[EXERCISE DATA]:
================================
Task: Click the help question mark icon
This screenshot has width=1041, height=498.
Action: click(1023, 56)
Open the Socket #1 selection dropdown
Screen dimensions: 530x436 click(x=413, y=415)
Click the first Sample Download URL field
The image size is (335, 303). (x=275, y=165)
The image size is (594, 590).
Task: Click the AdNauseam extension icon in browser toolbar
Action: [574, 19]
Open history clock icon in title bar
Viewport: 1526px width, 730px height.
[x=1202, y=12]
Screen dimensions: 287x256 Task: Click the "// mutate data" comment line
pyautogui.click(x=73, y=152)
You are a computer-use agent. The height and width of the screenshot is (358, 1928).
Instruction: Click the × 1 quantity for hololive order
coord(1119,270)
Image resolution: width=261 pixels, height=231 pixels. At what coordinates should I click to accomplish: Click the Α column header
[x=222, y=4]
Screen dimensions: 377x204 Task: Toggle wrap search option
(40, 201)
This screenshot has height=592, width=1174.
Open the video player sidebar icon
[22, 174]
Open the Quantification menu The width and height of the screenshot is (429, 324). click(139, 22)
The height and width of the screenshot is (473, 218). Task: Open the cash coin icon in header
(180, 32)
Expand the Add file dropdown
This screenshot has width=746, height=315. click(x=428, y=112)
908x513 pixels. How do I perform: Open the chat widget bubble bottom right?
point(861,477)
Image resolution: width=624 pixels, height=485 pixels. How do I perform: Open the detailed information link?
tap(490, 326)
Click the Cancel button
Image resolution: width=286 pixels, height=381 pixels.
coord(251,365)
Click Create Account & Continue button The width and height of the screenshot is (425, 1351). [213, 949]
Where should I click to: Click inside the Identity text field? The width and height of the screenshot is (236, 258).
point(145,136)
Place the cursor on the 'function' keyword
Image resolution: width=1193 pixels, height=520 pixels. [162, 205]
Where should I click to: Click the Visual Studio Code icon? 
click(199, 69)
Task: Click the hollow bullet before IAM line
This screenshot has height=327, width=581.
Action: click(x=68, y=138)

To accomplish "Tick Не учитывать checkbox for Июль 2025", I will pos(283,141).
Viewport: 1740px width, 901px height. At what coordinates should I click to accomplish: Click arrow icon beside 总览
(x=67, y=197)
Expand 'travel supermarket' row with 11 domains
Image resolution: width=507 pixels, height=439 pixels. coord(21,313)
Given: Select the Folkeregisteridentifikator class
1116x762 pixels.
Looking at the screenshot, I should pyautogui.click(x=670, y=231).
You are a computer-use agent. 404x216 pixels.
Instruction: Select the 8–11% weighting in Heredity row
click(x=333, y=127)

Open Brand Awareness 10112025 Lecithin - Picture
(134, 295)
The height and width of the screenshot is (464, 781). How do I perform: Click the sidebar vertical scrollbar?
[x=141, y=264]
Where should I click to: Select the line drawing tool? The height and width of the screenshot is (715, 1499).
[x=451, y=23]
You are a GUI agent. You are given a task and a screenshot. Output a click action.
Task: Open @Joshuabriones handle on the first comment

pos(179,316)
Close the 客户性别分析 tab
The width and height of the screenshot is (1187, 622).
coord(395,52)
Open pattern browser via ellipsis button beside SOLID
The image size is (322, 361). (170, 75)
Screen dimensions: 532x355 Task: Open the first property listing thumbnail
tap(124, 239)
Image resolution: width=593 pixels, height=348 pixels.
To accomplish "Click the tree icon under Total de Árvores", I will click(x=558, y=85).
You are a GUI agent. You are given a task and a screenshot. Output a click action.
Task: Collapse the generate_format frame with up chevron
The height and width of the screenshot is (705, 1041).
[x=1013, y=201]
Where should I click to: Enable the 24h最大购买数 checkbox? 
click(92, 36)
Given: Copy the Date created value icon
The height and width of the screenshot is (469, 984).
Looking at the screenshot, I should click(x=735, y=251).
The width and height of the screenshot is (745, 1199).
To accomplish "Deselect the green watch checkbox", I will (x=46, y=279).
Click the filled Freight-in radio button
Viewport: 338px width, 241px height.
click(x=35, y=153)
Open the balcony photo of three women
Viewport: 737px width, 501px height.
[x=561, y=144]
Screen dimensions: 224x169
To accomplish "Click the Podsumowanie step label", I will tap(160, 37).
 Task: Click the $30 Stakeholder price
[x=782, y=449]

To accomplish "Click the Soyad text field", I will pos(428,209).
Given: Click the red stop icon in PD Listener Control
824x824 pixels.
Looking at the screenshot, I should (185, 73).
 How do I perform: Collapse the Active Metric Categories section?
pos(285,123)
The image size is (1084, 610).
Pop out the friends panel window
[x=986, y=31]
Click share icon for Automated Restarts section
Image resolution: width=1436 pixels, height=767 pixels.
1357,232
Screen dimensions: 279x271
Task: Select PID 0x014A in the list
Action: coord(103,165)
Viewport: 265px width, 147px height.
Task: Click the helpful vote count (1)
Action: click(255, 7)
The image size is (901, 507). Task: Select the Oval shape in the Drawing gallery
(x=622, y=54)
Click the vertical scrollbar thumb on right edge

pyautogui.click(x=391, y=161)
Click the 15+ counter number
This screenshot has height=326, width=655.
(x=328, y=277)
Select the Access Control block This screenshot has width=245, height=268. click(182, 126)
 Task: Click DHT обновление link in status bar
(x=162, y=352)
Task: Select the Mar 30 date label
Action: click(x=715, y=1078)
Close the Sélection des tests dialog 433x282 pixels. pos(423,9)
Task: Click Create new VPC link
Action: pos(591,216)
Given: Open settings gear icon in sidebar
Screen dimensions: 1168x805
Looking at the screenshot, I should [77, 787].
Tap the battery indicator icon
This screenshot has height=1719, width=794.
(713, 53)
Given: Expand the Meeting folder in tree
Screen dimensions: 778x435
================================
[PROMPT]: Word for word, set down all of the records above.

[YOUR SOLUTION]:
Task: Click the help question mark icon
This screenshot has width=1041, height=498.
Action: click(1023, 56)
Open the Socket #1 selection dropdown
Screen dimensions: 530x436 click(x=413, y=415)
Click the first Sample Download URL field
The image size is (335, 303). (x=275, y=165)
The image size is (594, 590).
Task: Click the AdNauseam extension icon in browser toolbar
Action: [574, 19]
Open history clock icon in title bar
Viewport: 1526px width, 730px height.
[x=1202, y=12]
Screen dimensions: 287x256 Task: Click the "// mutate data" comment line
pyautogui.click(x=73, y=152)
You are a computer-use agent. The height and width of the screenshot is (358, 1928).
Instruction: Click the × 1 quantity for hololive order
coord(1119,270)
Image resolution: width=261 pixels, height=231 pixels. At what coordinates should I click to accomplish: Click the Α column header
[x=222, y=4]
Screen dimensions: 377x204 Task: Toggle wrap search option
(40, 201)
This screenshot has height=592, width=1174.
Open the video player sidebar icon
[22, 174]
Open the Quantification menu The width and height of the screenshot is (429, 324). click(139, 22)
The height and width of the screenshot is (473, 218). Task: Open the cash coin icon in header
(180, 32)
Expand the Add file dropdown
This screenshot has width=746, height=315. click(x=428, y=112)
908x513 pixels. How do I perform: Open the chat widget bubble bottom right?
point(861,477)
Image resolution: width=624 pixels, height=485 pixels. How do I perform: Open the detailed information link?
tap(490, 326)
Click the Cancel button
Image resolution: width=286 pixels, height=381 pixels.
coord(251,365)
Click Create Account & Continue button The width and height of the screenshot is (425, 1351). [213, 949]
Where should I click to: Click inside the Identity text field? The width and height of the screenshot is (236, 258).
point(145,136)
Place the cursor on the 'function' keyword
Image resolution: width=1193 pixels, height=520 pixels. [162, 205]
Where should I click to: Click the Visual Studio Code icon? 
click(199, 69)
Task: Click the hollow bullet before IAM line
This screenshot has height=327, width=581.
Action: click(x=68, y=138)

To accomplish "Tick Не учитывать checkbox for Июль 2025", I will pos(283,141).
Viewport: 1740px width, 901px height. At what coordinates should I click to accomplish: Click arrow icon beside 总览
(x=67, y=197)
Expand 'travel supermarket' row with 11 domains
Image resolution: width=507 pixels, height=439 pixels. coord(21,313)
Given: Select the Folkeregisteridentifikator class
1116x762 pixels.
Looking at the screenshot, I should pyautogui.click(x=670, y=231).
You are a computer-use agent. 404x216 pixels.
Instruction: Select the 8–11% weighting in Heredity row
click(x=333, y=127)

Open Brand Awareness 10112025 Lecithin - Picture
(134, 295)
The height and width of the screenshot is (464, 781). How do I perform: Click the sidebar vertical scrollbar?
[x=141, y=264]
Where should I click to: Select the line drawing tool? The height and width of the screenshot is (715, 1499).
[x=451, y=23]
You are a GUI agent. You are given a task and a screenshot. Output a click action.
Task: Open @Joshuabriones handle on the first comment

pos(179,316)
Close the 客户性别分析 tab
The width and height of the screenshot is (1187, 622).
coord(395,52)
Open pattern browser via ellipsis button beside SOLID
The image size is (322, 361). (170, 75)
Screen dimensions: 532x355 Task: Open the first property listing thumbnail
tap(124, 239)
Image resolution: width=593 pixels, height=348 pixels.
To accomplish "Click the tree icon under Total de Árvores", I will click(x=558, y=85).
You are a GUI agent. You are given a task and a screenshot. Output a click action.
Task: Collapse the generate_format frame with up chevron
The height and width of the screenshot is (705, 1041).
[x=1013, y=201]
Where should I click to: Enable the 24h最大购买数 checkbox? 
click(92, 36)
Given: Copy the Date created value icon
The height and width of the screenshot is (469, 984).
Looking at the screenshot, I should click(x=735, y=251).
The width and height of the screenshot is (745, 1199).
To accomplish "Deselect the green watch checkbox", I will (x=46, y=279).
Click the filled Freight-in radio button
Viewport: 338px width, 241px height.
click(x=35, y=153)
Open the balcony photo of three women
Viewport: 737px width, 501px height.
[x=561, y=144]
Screen dimensions: 224x169
To accomplish "Click the Podsumowanie step label", I will tap(160, 37).
 Task: Click the $30 Stakeholder price
[x=782, y=449]

To accomplish "Click the Soyad text field", I will pos(428,209).
Given: Click the red stop icon in PD Listener Control
824x824 pixels.
Looking at the screenshot, I should (185, 73).
 How do I perform: Collapse the Active Metric Categories section?
pos(285,123)
The image size is (1084, 610).
Pop out the friends panel window
[x=986, y=31]
Click share icon for Automated Restarts section
Image resolution: width=1436 pixels, height=767 pixels.
1357,232
Screen dimensions: 279x271
Task: Select PID 0x014A in the list
Action: coord(103,165)
Viewport: 265px width, 147px height.
Task: Click the helpful vote count (1)
Action: click(255, 7)
The image size is (901, 507). Task: Select the Oval shape in the Drawing gallery
(x=622, y=54)
Click the vertical scrollbar thumb on right edge

pyautogui.click(x=391, y=161)
Click the 15+ counter number
This screenshot has height=326, width=655.
(x=328, y=277)
Select the Access Control block This screenshot has width=245, height=268. click(182, 126)
 Task: Click DHT обновление link in status bar
(x=162, y=352)
Task: Select the Mar 30 date label
Action: click(x=715, y=1078)
Close the Sélection des tests dialog 433x282 pixels. pos(423,9)
Task: Click Create new VPC link
Action: pos(591,216)
Given: Open settings gear icon in sidebar
Screen dimensions: 1168x805
Looking at the screenshot, I should [77, 787].
Tap the battery indicator icon
This screenshot has height=1719, width=794.
(713, 53)
Given: Expand the Meeting folder in tree
Screen dimensions: 778x435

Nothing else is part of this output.